Last week it was announced that D-link had accidentally released private keys that are used to sign software, in their open source firmware packages. The keys tell devices that the software or firmware can be trusted, bypassing security measures.  

The keys were found in firmware available for download from D-Link for the company’s DCS-5020L security camera; in addition to the private D-Link keys, passphrases and other information necessary to sign code were also available.

The keys were found by a researcher that happened to purchase D-Link’s DCS-5020L surveillance camera. He also happened to stumble across passphrases and other sensitive data that should not have been included. D-Link has revoked the keys and pushed out new versions of the firmware.

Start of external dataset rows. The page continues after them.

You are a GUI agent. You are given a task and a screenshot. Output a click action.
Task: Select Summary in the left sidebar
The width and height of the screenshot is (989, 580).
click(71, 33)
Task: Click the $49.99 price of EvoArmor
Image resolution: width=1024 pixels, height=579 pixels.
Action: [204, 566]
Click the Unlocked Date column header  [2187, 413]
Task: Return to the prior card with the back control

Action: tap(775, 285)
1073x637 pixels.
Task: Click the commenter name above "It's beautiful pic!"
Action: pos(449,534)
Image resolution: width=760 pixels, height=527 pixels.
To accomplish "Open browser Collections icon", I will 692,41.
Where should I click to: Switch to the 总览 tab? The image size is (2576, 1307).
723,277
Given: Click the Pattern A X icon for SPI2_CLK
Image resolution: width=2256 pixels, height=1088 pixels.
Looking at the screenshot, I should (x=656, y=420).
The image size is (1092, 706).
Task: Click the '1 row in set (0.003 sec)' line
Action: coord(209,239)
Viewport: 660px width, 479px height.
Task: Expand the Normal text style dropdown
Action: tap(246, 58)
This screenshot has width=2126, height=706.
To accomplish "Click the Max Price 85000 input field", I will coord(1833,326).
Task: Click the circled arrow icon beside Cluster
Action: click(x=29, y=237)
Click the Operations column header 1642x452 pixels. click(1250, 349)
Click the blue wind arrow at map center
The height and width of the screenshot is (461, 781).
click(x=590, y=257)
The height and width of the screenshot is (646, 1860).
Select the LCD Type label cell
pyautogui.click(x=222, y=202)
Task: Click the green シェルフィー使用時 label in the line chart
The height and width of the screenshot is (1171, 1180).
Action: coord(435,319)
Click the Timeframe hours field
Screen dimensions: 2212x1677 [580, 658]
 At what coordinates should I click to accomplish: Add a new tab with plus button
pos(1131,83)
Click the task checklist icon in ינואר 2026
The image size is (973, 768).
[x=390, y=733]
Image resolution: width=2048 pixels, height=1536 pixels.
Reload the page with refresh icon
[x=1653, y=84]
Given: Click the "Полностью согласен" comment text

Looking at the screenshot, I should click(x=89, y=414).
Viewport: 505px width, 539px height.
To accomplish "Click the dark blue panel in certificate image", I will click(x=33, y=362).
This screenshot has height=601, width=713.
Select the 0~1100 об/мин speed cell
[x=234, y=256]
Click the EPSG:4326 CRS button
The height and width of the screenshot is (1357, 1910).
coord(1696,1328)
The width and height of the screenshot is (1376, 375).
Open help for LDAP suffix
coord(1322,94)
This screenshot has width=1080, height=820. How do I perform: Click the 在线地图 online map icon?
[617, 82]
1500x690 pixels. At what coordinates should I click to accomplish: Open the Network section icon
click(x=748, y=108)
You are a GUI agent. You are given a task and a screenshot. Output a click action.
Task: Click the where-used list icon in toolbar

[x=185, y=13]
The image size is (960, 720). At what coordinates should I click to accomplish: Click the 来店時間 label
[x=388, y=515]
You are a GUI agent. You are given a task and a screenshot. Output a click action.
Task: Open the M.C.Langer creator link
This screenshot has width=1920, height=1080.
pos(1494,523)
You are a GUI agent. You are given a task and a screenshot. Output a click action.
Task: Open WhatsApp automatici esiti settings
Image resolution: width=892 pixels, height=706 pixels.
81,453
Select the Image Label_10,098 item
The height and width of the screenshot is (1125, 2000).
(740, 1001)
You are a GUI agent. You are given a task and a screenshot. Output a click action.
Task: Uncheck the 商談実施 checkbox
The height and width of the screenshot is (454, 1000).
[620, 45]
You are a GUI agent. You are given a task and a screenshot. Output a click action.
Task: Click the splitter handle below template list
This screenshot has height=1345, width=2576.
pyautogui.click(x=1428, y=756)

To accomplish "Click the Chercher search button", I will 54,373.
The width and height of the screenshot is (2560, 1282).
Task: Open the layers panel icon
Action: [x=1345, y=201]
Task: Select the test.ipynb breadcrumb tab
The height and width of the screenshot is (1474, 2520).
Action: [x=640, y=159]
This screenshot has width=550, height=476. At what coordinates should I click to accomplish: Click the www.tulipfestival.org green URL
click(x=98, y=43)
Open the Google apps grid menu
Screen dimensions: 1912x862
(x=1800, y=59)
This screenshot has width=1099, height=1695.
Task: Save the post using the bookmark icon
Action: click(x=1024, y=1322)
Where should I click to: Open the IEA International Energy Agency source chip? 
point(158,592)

Microsoft, on the other hand, is just now getting around to revoking the leaked code-signing key.  As of the end of the month, the key would have expired anyway, but any previously signed sites would’ve been able to drop malware on to Windows machines.  Today, Microsoft announced that they had updated their Certificate Trust List to no longer include any software signed by the leaked D-link private, and revoked another three leaked keys issued by Alpha Networks, KEEBOX, and TRENDnet that also managed to get published online.

Microsoft did point out that many versions of Windows, including 8, 8,1, and 10, along with Windows Server 2012, 2012 R2, Windows RT, and Windows Phone 8 and 8.1, will automatically revoke the certificates on their own.  However, if you have other versions of Windows, you’ll need to install the automatic updater, or manually install update 2813430.

“Microsoft is aware of four digital certificates that were inadvertently disclosed by D-Link Corporation that could be used in attempts to spoof content,” Microsoft said in their Advisory, “The disclosed end-entity certificates cannot be used to issue other certificates or impersonate other domains, but could be used to sign code.”